I try to get dask sshcluster (https://docs.dask.org/en/latest/deploying-ssh.html) up and running results in:
RuntimeError: Cluster failed to start: Worker failed to start
Python = = 3.11.6
Dask == 2023.11.0
Distributed == 2023.11.0
Windows 11 Pro, Version 10.0.22621 Build 22621
PyCharm 2023.2.5 (Community Edition), Build #PC-232.10227.11, built on November 14, 2023
If i run the following little programm:
from dask.distributed import SSHCluster,Client,
cluster=SSHCluster(["localhost"])
client=Client(cluster)
I get the following error message during executing in PyCharm:
cluster=SSHCluster(["localhost"])
DEBUG:distributed.deploy.ssh:Created Scheduler Connection
WARNING:distributed.deploy.spec:Cluster closed without starting up
Traceback (most recent call last):
File "D:\Users\fourb\anaconda3\envs\Py11\Lib\site-packages\distributed\deploy\spec.py", line 325, in _start
self.scheduler = await self.scheduler
^^^^^^^^^^^^^^^^^^^^
File "D:\\Users\\fourb\\anaconda3\\envs\\Py11\\Lib\\site-packages\\distributed\\deploy\\spec.py", line 74, in await self.start()
File "D:\\Users\\fourb\\anaconda3\\envs\\Py11\\Lib\\site-packages\\distributed\\deploy\\ssh.py", line 250, in start
raise Exception(
Exception: Scheduler failed to set DASK_INTERNAL_INHERIT_CONFIG variable
The above exception was the direct cause of the following exception:
Traceback (most recent call last):
File "D:\\Users\\fourb\\anaconda3\\envs\\Py11\\Lib\\site-packages\\distributed\\utils.py", line 408, in f
result = yield future
^^^^^^^^^^^^
File "D:\\Users\\fourb\\anaconda3\\envs\\Py11\\Lib\\site-packages\\tornado\\gen.py", line 767, in run
value = future.result()
^^^^^^^^^^^^^^^
File "D:\\Users\\fourb\\anaconda3\\envs\\Py11\\Lib\\site-packages\\distributed\\deploy\\spec.py", line 335, in \_start
raise RuntimeError(f"Cluster failed to start: {e}") from e
RuntimeError: Cluster failed to start: Scheduler failed to set DASK_INTERNAL_INHERIT_CONFIG variable
Here is a hint how to solve this issue: changing in ssh.py row 244 cmd /c ver to cmd.exe /c ver form https://github.com/dask/distributed/issues/5411
I changed that in ssh.py. After that I run in the following error:
DEBUG:distributed.deploy.ssh:Created Scheduler Connection
INFO:distributed.deploy.ssh:Traceback (most recent call last):
INFO:distributed.deploy.ssh:File "<frozen runpy>", line 198, in _run_module_as_main
INFO:distributed.deploy.ssh:File "<frozen runpy>", line 88, in _run_code
INFO:distributed.deploy.ssh:File "D:\Users\fourb\anaconda3\envs\Py11\Lib\site-packages\distributed\cli\dask_spec.py", line 67, in <module>
INFO:distributed.deploy.ssh:main()
INFO:distributed.deploy.ssh:File "D:\Users\fourb\anaconda3\envs\Py11\Lib\site-packages\click\core.py", line 1157, in call
INFO:distributed.deploy.ssh:return self.main(*args, **kwargs)

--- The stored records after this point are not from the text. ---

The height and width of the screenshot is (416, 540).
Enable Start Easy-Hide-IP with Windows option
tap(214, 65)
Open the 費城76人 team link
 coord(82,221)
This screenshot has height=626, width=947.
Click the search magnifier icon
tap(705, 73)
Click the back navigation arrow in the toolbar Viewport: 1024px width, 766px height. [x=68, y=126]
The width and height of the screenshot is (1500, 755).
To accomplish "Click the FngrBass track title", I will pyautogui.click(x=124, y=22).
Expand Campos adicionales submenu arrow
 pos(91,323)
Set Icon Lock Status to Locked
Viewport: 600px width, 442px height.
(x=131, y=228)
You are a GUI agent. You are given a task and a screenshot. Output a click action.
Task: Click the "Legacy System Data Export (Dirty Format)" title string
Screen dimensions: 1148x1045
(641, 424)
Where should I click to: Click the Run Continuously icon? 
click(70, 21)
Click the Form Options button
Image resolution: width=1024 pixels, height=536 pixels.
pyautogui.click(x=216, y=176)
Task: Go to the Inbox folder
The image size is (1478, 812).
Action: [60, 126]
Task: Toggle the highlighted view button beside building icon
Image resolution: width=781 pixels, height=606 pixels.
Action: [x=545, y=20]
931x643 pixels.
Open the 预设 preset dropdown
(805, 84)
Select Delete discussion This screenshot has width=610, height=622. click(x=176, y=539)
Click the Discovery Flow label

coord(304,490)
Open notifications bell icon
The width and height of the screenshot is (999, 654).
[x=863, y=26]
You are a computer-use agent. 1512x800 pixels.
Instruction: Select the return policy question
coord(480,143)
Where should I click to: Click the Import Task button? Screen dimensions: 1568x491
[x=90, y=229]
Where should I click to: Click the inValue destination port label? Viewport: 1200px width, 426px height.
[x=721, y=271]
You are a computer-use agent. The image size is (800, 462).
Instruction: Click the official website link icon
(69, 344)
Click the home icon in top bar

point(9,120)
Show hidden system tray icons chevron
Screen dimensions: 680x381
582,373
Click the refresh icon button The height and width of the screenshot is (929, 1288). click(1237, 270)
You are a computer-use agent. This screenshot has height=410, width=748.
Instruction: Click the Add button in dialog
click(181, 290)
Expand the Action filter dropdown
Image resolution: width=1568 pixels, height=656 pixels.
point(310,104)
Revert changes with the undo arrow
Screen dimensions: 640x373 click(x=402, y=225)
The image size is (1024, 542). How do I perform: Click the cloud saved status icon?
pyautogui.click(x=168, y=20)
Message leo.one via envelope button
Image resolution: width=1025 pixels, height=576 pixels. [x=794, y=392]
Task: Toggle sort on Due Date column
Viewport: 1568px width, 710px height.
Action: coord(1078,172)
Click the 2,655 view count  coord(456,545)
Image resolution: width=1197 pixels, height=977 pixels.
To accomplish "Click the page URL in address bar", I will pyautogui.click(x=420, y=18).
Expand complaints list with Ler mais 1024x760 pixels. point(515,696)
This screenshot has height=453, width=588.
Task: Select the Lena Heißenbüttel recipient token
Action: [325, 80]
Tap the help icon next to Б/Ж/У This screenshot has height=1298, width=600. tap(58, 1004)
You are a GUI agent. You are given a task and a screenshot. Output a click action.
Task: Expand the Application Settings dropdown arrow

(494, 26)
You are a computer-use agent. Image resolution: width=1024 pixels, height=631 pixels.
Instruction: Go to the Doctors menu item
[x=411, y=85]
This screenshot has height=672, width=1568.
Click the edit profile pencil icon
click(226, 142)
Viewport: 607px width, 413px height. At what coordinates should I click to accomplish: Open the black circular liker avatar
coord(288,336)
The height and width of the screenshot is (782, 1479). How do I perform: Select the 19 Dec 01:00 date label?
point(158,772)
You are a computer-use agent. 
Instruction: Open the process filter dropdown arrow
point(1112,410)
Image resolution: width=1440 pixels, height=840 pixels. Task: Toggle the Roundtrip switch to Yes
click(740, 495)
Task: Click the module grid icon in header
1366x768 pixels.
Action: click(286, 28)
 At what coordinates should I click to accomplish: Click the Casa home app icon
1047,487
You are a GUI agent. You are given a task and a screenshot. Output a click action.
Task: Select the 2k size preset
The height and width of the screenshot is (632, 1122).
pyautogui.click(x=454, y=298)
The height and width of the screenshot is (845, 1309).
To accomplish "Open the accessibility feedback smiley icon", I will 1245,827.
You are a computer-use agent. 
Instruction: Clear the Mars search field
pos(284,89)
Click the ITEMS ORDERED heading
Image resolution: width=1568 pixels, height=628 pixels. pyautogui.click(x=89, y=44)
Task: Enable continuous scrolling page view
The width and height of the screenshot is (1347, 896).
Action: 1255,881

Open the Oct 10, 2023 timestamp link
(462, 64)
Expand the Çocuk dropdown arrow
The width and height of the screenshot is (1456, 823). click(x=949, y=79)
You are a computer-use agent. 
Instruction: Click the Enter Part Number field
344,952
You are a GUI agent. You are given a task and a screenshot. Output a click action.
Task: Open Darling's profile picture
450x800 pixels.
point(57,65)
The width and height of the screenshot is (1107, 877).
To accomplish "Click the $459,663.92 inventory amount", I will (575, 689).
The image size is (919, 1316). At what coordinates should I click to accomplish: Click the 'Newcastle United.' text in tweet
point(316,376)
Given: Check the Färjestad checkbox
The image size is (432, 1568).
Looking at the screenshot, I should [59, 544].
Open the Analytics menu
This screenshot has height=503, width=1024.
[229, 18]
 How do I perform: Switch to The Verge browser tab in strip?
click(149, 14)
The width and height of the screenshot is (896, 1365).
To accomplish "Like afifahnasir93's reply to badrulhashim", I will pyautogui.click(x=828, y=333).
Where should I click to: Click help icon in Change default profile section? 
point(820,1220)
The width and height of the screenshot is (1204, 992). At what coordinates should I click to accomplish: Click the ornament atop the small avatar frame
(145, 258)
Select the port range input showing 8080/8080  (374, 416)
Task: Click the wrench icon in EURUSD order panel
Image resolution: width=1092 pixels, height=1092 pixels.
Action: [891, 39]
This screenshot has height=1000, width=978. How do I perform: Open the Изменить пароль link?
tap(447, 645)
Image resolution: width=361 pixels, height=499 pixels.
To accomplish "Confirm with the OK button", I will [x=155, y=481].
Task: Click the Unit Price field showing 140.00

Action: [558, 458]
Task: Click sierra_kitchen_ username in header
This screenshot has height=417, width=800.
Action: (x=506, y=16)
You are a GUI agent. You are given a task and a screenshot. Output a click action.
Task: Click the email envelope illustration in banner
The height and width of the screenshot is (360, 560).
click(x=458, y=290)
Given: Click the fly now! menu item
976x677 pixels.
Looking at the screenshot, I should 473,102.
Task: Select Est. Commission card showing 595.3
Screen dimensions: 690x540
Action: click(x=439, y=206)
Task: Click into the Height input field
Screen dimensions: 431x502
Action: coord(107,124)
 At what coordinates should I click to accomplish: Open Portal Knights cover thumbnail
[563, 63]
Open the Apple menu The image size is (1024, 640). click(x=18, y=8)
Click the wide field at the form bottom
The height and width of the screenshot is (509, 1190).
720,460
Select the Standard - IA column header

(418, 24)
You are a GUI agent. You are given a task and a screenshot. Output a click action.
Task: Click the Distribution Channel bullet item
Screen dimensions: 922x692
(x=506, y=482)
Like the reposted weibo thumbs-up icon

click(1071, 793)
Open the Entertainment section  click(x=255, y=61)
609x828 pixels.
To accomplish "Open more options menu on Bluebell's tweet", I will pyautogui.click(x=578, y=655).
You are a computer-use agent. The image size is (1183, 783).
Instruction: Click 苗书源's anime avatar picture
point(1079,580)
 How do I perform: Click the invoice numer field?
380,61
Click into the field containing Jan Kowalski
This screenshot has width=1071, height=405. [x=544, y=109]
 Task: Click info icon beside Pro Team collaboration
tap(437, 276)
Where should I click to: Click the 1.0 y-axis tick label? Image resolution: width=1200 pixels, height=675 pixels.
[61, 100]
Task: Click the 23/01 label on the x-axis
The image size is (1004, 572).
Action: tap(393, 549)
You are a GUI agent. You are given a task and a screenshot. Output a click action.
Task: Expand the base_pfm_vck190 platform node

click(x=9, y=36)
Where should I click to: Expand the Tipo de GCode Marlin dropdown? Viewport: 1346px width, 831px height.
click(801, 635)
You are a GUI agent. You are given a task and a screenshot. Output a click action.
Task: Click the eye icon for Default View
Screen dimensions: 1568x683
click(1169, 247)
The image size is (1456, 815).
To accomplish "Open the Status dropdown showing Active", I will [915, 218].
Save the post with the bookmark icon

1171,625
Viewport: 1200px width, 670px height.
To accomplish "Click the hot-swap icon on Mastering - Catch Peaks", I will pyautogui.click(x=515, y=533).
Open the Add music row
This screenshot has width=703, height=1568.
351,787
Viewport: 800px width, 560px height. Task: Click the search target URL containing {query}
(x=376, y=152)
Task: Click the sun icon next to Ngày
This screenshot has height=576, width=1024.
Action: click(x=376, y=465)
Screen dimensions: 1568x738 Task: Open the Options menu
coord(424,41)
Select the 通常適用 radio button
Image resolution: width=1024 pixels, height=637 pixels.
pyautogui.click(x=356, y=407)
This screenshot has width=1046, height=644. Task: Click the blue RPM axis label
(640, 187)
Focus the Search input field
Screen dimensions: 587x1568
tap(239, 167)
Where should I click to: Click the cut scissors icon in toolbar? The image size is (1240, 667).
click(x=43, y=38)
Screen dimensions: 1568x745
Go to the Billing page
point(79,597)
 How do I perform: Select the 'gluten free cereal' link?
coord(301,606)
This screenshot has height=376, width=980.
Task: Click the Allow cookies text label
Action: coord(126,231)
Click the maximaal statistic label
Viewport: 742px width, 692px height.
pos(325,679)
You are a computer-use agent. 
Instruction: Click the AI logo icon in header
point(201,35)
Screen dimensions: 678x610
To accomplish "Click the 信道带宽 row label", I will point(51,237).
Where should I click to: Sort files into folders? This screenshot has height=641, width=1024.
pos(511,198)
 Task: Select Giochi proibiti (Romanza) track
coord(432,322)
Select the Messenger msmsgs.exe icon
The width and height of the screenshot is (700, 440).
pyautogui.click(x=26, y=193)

INFO:distributed.deploy.ssh:^^^^^^^^^^^^^^^^^^^^^^^^^^
INFO:distributed.deploy.ssh:File "D:\Users\fourb\anaconda3\envs\Py11\Lib\site-packages\click\core.py", line 1078, in main
INFO:distributed.deploy.ssh:rv = self.invoke(ctx)
INFO:distributed.deploy.ssh:^^^^^^^^^^^^^^^^
INFO:distributed.deploy.ssh:File "D:\Users\fourb\anaconda3\envs\Py11\Lib\site-packages\click\core.py", line 1434, in invoke
INFO:distributed.deploy.ssh:return ctx.invoke(self.callback, **ctx.params)
INFO:distributed.deploy.ssh:^^^^^^^^^^^^^^^^^^^^^^^^^^^^^^^^^^^^^^^
INFO:distributed.deploy.ssh:File "D:\Users\fourb\anaconda3\envs\Py11\Lib\site-packages\click\core.py", line 783, in invoke
INFO:distributed.deploy.ssh:return __callback(*args, **kwargs)
INFO:distributed.deploy.ssh:^^^^^^^^^^^^^^^^^^^^^^^^^^^
INFO:distributed.deploy.ssh:File "D:\Users\fourb\anaconda3\envs\Py11\Lib\site-packages\distributed\cli\dask_spec.py", line 33, in main
INFO:distributed.deploy.ssh:spec.update(json.loads(spec))
INFO:distributed.deploy.ssh:^^^^^^^^^^^^^^^^
INFO:distributed.deploy.ssh:File "D:\Users\fourb\anaconda3\envs\Py11\Lib\json_init.py", line 346, in loads
INFO:distributed.deploy.ssh:return _default_decoder.decode(s)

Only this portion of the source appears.